ONE day I was taking a breather on the street. My work often exerts enormous pressure on my mind and brain. When this happens, as it often does, I leave office, walk around to float in the fresh air, and regain intellectual stamina.
It was on one of these days that I heard one of the school-girls behind me say to her friend, “Shaa, hatidi zvekumbonyeperana, school is not cool! Chinobhohwa chikoro zvinotofemba zvokuti fee!” My friend, lies aside, school is not cool! It’s boring … boring beyond denunciation.
One of the girls, the more beautiful of them, and the one evidently more disgusted, was wielding a novel quite sizeable in volume. I managed to take a swift and accurate glance at the title.
It was how o manage heartbreaks. Eich!
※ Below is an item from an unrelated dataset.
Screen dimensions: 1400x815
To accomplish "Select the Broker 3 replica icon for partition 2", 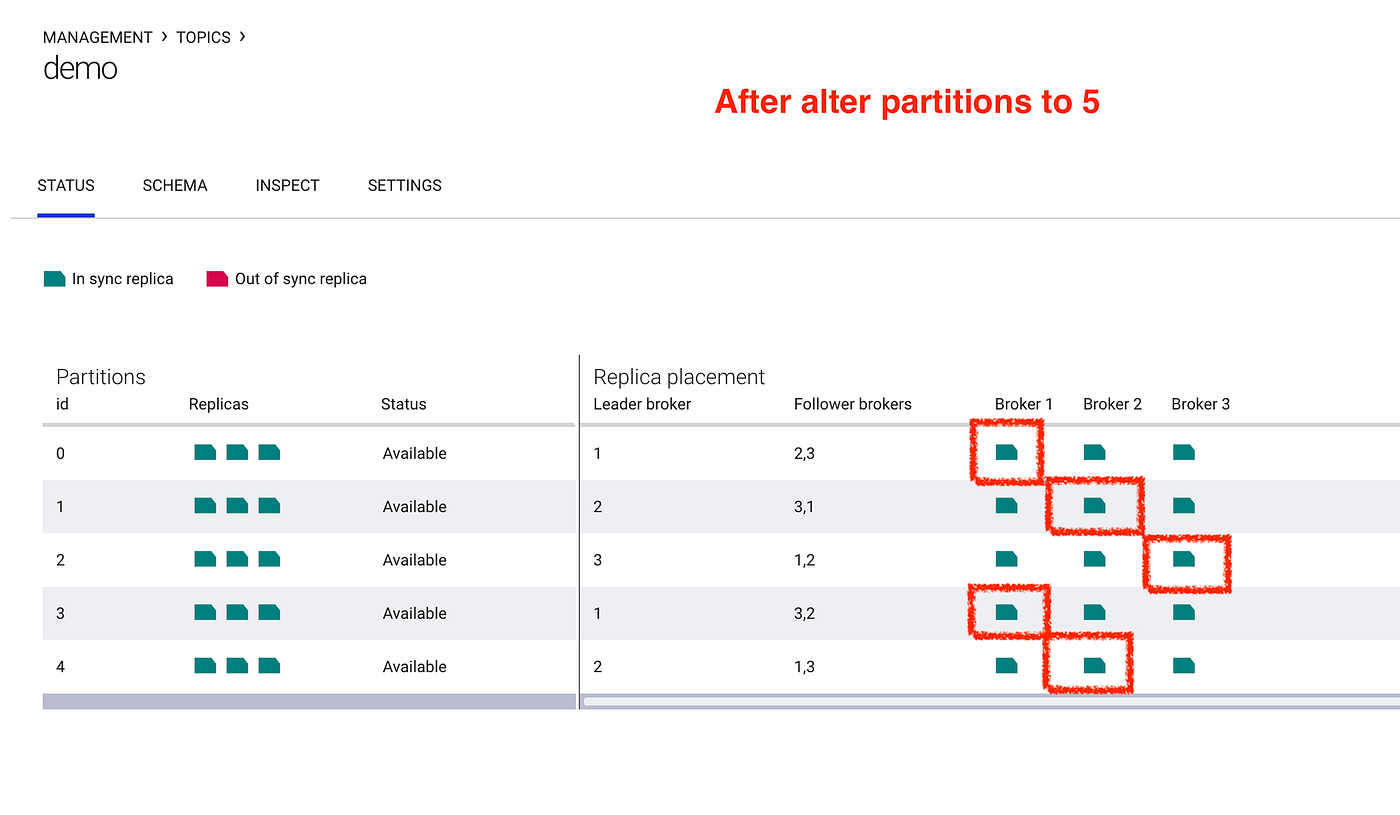I will click(x=1183, y=559).
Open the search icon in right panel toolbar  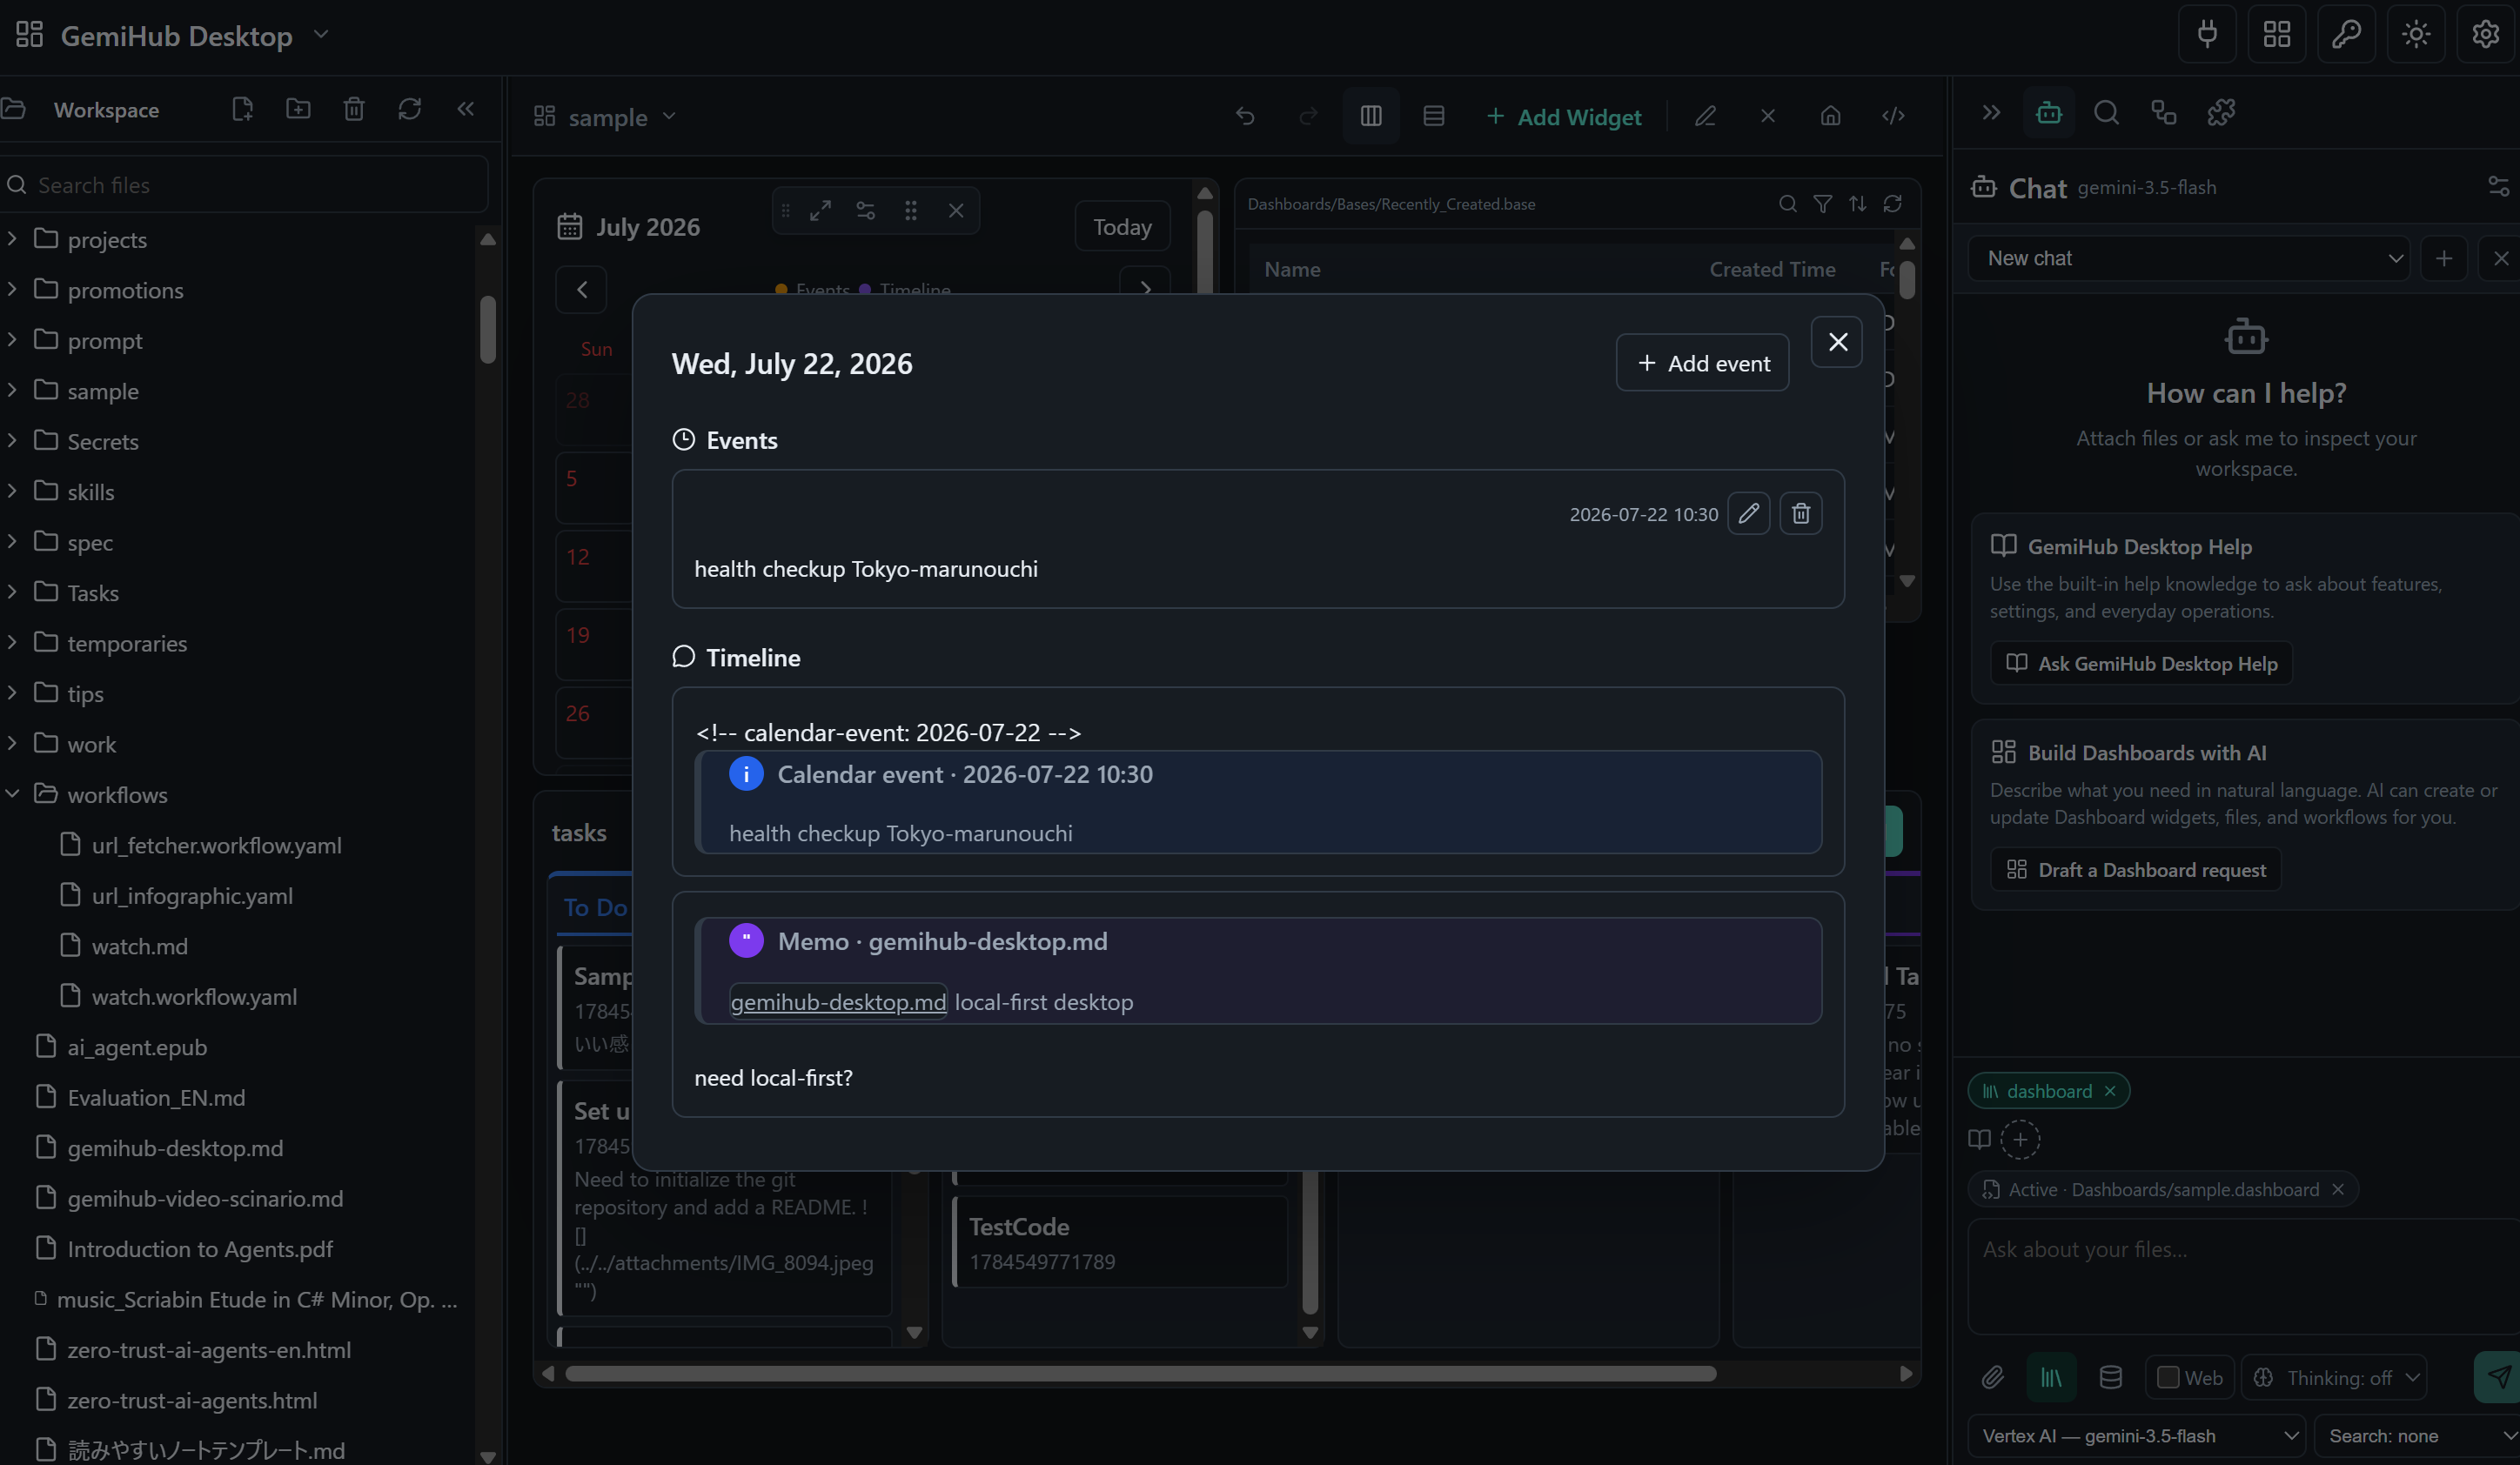[x=2106, y=113]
But I was not surprised. ‘Ahaa, no wonder school is not cool,’ I said to myself and stood, rooted in one place, thinking.
Why do these beautiful girls go to school then, if school, like Illich’s famous book, school is dead? Why are they wasting time and their parents’ hard-earned money kana chikoro chichibhohwa kuti bhoo nokufemba kuti fee?
I continue to stand there absorbed in the scenic train of girls passing by with satchels on their backs.
What is carried in those heavy satchels?
I begin to invade the privacy of the school girls with my periscope X-ray mind, obviously on the old-fashioned side but thoroughly accurate.
All of them are smartly dressed, clean and presentable.
The smaller ones, most likely the Form 1s or 2s, are easily distinguishable in their plainness and innocence: short hair and unaided facial looks.
The senior ones are outstanding in their trendy hairstyles, kinky skin-tight skirts, struggling to neatly envelop the freshly blooming puberty-stimulated buttocks in one place. Some have coloured lips, crimson lipped, cherry and chocolate lipped and their ears plugged with tiny cables emerging from their breast and side pockets.
Others evidently worry more about what they look like than the whatever is in their satchels.
Their uniform is clearly more of a fashion statement than symbol of identity and sense of belonging.
If they belong, they belong to a new generation of girls, going to school, at the same time going to some Hollywood of their imagination where “school is not cool.”
The group among which the beautiful girl with the novel on how to manage heartbreaks has long passed by. I remain rooted on the street pavement. They continue to flow to their various bus termini to catch the popular matatu home.
Here in Zimbabwe they are called kombis.
They all know Nyasha who drives the kombi labelled Po Po Po which goes to Dangamvura. They call him Nyale and he seems to like it. They overcrowd the front seat and tell him which songs to play.
He faithfully plays hihihiii — A, a mhai; Tocky Vibes, Soul jah and whoever-it-is, at full volume, ear-splitting every passenger except the school girls enjoying dancehall and Nyale the driver.
Peter does the same thing during the dancehall queens to Sakubva and killing them with his driving antics and good looks. They call him Pitsalo. He too loves it.
You look at it every day of the week and say, “Indeed school is not cool”. But it better be cool; because Nelson Mandela’s words, “Education is the best tool with which to continue to echo with frightening truth to fight ignorance and poverty”.